• Glenn

Opinion: Don’t Claim to be Green, if you’re "Living the Dream"

If you have arrived at this blog post, dear reader, you almost surely identify as an environmentalist, conservationist, or the like. That is a wonderful thing - it really is. We are part of a growing, global community that cares for the planet and knows we need to collectively find a true path to sustainability.


There is a harsh truth that ought to be recognised, however. I submit that one cannot sincerely identify with any of these value systems if one lives a life profligacy; even an upper-middle class level of consumption as we know it in the west today is inherently incompatible with a sincere concern for the state of our planet.


Yet, in my estimation, far too many delude themselves into thinking they can have their cake and eat it too.

I refer here not to a reasonable level of comfort, security and enjoyment that comes with a full life. But if one doesn't actively exercise restraint in the consumption of goods and services (more than just what's financially possible), then - there’s no way around it - that's a kind of hypocrisy. It’s signalling a set of values without living by them. A humble life rejecting materialism is the only way to be ethically consistent. (The things that make life worthwhile can’t be bought anyway.)

"Earth provides enough to satisfy every man's needs, but not every man's greed." - Mahatma Gandhi

In short, profligacy and caring for the world around us just doesn't go together. There are over 7.5 billion of us, with projections showing Earth's population will likely exceed 10 billion in the next several decades. Overpopulation is suffocating us as well as the natural world, slowly but surely. Having many children, therefore, is morally questionable.


The more you consume, the greater your ecological footprint. If you have a large home (larger than you need), you can't reasonably claim to “practice what you preach”. Is it responsible to drive a large car like an SUV because it's fashionable, not out of necessity? Is it ethical to replace your smartphone year after year, not because it's broken but because there's a flashy new model? Consider other areas of consumption: high-end, wasteful, meat-rich meals; a diet high in dairy products; holidays with an enormous carbon footprint; investments prioritising profitability over sustainability, and so on. To the extent an individual lives in this way, I would question their sincerity.

The intention here is not to shame anyone. But we can’t avoid the ethical tension between the lifestyle society conditions us to desire and environmental imperatives.
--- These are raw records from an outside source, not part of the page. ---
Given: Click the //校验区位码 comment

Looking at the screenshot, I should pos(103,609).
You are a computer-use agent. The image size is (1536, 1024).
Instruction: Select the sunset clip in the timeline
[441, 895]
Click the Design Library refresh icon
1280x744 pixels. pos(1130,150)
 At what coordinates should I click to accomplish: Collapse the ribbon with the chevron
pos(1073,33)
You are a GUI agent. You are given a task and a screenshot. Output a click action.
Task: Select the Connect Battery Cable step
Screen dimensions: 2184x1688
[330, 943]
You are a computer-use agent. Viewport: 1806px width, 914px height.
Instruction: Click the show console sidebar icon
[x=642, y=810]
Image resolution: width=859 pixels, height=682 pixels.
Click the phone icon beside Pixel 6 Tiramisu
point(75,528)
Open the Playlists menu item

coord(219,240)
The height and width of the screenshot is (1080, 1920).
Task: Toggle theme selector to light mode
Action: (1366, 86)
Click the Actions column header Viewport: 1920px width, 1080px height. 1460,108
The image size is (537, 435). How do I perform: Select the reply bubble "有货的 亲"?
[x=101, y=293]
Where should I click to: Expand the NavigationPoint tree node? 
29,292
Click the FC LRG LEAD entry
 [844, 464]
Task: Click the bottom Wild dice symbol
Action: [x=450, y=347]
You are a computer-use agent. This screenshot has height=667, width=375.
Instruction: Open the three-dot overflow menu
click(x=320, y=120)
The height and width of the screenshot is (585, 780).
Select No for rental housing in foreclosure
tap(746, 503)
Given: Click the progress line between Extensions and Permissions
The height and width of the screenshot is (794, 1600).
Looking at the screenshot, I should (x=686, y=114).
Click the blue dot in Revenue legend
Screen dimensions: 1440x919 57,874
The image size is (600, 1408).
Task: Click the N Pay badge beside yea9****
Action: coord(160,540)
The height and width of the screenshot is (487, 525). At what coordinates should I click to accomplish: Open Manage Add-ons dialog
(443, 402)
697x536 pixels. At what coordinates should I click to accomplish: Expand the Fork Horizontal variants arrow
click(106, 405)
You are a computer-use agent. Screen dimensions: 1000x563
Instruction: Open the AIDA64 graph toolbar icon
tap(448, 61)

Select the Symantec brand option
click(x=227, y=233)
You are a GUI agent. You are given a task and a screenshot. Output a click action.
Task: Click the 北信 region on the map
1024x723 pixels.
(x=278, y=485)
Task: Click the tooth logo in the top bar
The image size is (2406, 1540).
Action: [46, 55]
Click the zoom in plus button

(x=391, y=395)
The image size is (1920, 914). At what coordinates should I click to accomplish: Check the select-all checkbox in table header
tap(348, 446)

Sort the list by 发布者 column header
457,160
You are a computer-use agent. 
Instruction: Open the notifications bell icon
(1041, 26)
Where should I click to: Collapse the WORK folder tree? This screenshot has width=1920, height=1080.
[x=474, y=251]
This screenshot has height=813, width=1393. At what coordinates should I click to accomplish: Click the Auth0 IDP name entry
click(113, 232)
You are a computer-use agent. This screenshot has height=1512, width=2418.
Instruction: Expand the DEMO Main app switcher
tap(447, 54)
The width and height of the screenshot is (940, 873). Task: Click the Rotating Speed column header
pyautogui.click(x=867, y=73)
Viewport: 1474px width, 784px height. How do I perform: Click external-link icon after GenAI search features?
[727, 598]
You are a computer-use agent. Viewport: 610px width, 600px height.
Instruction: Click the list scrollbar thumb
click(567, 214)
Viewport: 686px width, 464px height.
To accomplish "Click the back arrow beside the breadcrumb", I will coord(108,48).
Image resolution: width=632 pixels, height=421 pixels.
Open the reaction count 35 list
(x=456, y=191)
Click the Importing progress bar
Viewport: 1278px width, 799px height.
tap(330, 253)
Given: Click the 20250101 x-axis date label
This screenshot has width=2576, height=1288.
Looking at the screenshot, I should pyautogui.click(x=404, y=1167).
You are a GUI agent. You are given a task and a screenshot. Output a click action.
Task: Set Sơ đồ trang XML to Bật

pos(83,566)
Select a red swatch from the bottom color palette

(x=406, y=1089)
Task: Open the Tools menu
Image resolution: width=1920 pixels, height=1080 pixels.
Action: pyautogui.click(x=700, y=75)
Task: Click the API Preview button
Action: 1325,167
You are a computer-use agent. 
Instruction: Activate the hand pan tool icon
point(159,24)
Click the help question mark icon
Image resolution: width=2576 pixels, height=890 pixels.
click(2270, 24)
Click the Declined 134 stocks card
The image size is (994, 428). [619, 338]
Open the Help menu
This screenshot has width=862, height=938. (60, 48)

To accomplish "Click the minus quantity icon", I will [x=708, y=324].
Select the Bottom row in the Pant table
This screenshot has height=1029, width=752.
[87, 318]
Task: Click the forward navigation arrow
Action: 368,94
To use an overused expression nowadays - though I believe it is particularly relevant in this case - my assertion is that far too many people engage in virtue signalling (expressing values with the primary purpose of maintaining or enhancing standing in a social group) on sustainability issues. Only, we are too “polite” to point out the obvious contradictions.


It has been said that the things you own end up owning you. There's much to be said for simplifying your life; consider what you truly need in your life for yourself and your family's well-being. If we refuse to recognise that hyper-materialism is simply wrong, we're ethically confused in the best case and just plainly uncaring in the worst. One thing is for sure: you can't claim to be a friend of the planet.


The views expressed are my own - no one else's. Make of them what you will.